Dynamic Interfacial Architectures: Cruciferin-Stabilized Oil/Water Interfaces for Sustainable Emulsions

Abstract

Stabilizing oil-water interfaces in emulsions by plant-based proteins provides sustainable and tunable ways for designing emulsions with specific properties, for food, healthcare, and pharmaceuticals. Cruciferin, a protein from rapeseed, has great potential as green emulsifier, but details about its structure and mobility at oil-water interfaces are largely unknown. Here, these properties are studied with small angle neutron and x-ray scattering, and neutron spin echo spectroscopy, analyzed by atomistic modelling of scattering curves and coarse-grained modelling, to gain insight into interface coverage, and molecular conformation and mobility at the interface. Cruciferin assumes trimeric conformations at the interface, as in solution, but with its protrusions from the central core of the subunits (“arms”) more compressed.

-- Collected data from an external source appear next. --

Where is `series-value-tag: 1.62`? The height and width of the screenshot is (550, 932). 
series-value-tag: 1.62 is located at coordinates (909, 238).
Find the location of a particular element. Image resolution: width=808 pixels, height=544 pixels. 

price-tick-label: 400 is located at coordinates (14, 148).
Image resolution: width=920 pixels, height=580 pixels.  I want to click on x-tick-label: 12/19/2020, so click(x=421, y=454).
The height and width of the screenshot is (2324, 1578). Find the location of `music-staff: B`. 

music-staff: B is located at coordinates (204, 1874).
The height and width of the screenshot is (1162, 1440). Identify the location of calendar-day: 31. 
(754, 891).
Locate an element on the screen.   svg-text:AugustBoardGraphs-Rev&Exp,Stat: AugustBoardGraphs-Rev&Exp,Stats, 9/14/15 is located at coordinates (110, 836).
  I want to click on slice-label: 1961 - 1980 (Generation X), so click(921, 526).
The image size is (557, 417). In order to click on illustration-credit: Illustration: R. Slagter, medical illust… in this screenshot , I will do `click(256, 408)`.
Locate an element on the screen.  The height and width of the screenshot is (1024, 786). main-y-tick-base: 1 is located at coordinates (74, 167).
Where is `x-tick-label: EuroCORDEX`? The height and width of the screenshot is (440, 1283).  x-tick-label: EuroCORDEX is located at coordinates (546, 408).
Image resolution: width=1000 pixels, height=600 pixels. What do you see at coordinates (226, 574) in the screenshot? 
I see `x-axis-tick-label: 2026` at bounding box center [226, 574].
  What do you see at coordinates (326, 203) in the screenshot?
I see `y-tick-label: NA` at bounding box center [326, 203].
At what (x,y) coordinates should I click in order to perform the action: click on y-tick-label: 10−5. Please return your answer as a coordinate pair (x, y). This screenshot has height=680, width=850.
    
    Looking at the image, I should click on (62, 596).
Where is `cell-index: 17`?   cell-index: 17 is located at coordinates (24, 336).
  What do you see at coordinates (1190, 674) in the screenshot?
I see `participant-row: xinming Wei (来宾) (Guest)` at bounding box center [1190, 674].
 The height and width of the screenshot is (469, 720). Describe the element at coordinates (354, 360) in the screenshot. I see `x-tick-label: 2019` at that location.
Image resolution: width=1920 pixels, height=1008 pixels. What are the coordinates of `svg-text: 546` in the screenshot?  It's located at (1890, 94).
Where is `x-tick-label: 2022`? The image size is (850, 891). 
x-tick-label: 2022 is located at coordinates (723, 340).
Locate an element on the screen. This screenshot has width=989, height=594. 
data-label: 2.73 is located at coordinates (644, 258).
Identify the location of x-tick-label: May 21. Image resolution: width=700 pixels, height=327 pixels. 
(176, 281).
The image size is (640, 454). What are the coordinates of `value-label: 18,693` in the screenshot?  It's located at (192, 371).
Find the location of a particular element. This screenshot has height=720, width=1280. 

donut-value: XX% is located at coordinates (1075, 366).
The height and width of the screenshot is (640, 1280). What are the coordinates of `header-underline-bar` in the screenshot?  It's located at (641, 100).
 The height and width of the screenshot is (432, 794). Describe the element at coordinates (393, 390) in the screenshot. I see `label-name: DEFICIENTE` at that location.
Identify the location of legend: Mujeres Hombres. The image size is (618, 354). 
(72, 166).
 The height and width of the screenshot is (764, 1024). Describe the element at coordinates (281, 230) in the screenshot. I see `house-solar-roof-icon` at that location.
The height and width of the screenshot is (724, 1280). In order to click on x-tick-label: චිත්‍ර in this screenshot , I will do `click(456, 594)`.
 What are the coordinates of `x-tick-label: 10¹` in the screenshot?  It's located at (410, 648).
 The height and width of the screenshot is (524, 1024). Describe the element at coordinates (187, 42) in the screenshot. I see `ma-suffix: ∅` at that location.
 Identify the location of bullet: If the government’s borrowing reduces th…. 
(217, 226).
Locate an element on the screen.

Interfacial mobility is only marginally lower than in solution, indicating the arms still transiently extend and preserve a network, for the first time revealing the mechanism how cruciferin forms highly elastic 2d gel-like oil-water interfaces, as observed in macroscopic rheology. The high interfacial mobility may help in self-repairing non-stabilized interfacial fractions, reducing coalescence. These findings provide a deeper molecular level understanding of proteins at oil-water interfaces, which can stimulate development of new plant-based emulsion products, and contribute to the global protein transition.